Europe’s Energy Crisis: The Shape of Things to Come?

The New Year has not begun on the happiest of notes with Omicron stalking the land, the Fed upsetting the markets, an "interesting" jobs ...

BY ANDREW STUTTAFORD Image January 08, 2022

Europe's Energy Crisis: The Shape of Things to Come?

The New Year has not begun on the happiest of notes with Omicron stalking the land, the Fed upsetting the markets, an "interesting" jobs report, and the latest inflation numbers on the horizon (I suspect that we are not in for a nice surprise).

Then there's Europe's energy crunch.
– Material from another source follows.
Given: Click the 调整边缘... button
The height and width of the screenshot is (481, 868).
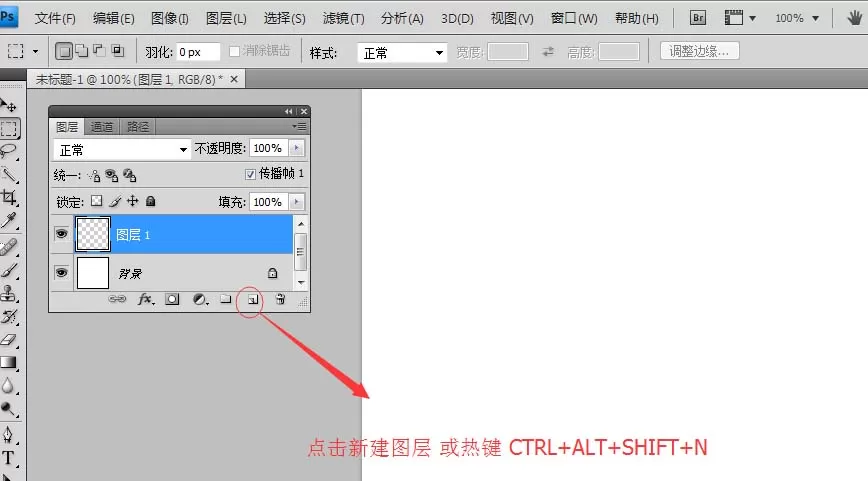Looking at the screenshot, I should coord(700,51).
It hasn't gone away.


Europe is facing continued volatility in its wholesale gas markets, prompting concerns across the region that an energy crisis could be about to get even worse.

The front-month gas price at the Dutch TTF hub, a European benchmark for natural gas trading, was around 5% higher by 1 p.m. London time on Wednesday, with the price reaching 93.3 euros per megawatt-hour. Contracts for March and April delivery were also up by 5% on Wednesday, according to New York's Intercontinental Exchange . . .

Ole Hansen, head of commodity strategy at Saxo Bank, told CNBC in an email that gas prices in the EU and the U.K. remained at the mercy of the weather, the pace of shipments, and Russia.

"Into January, the price of gas has resumed its ascent, again with the prospect of colder weather driving increased demand for heating and very, very low supplies from Russia, especially via two important pipelines through Poland and Ukraine," Hansen added. "Whether Russia is deliberately keeping supplies down due to Nord Stream 2 pipeline approval delays and the Ukraine border crisis is difficult to say. But it highlights failed energy and storage policies in Europe and the U.K., which has left the region very dependent on imports of gas, especially given the still unreliable level of power generation from renewable sources."